_Data in this exercise:_
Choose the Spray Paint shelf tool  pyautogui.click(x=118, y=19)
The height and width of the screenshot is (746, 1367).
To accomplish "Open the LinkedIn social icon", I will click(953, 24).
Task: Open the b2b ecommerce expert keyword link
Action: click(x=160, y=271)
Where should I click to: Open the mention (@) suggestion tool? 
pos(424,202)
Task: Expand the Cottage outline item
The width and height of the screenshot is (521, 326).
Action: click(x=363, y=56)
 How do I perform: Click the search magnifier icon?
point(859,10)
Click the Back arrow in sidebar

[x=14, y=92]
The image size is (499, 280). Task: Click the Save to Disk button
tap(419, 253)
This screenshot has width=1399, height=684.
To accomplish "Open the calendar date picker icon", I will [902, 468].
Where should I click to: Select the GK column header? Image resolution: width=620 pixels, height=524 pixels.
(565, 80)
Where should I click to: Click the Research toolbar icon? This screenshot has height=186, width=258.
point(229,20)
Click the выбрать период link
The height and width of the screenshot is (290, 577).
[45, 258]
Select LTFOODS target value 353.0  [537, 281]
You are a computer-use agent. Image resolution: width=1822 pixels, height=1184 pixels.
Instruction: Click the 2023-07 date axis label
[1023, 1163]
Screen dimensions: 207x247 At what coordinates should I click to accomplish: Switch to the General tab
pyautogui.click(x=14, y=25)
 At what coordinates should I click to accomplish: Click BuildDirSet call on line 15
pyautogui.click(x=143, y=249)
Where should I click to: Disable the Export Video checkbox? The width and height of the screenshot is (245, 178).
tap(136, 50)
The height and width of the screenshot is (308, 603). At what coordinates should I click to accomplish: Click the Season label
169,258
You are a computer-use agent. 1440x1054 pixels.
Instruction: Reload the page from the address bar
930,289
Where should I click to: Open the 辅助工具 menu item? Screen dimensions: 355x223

_Work to do:_
Substitute "lens button" for "magnifier icon" in the entries beginning at the line containing "Where should I click to: Open the mention" and continuing through the line containing "tap(419, 253)". Reproduce only those lines and leave everything else unchanged.

_Answer:_
Where should I click to: Open the mention (@) suggestion tool? 
pos(424,202)
Task: Expand the Cottage outline item
The width and height of the screenshot is (521, 326).
Action: click(x=363, y=56)
 How do I perform: Click the search lens button?
point(859,10)
Click the Back arrow in sidebar

[x=14, y=92]
The image size is (499, 280). Task: Click the Save to Disk button
tap(419, 253)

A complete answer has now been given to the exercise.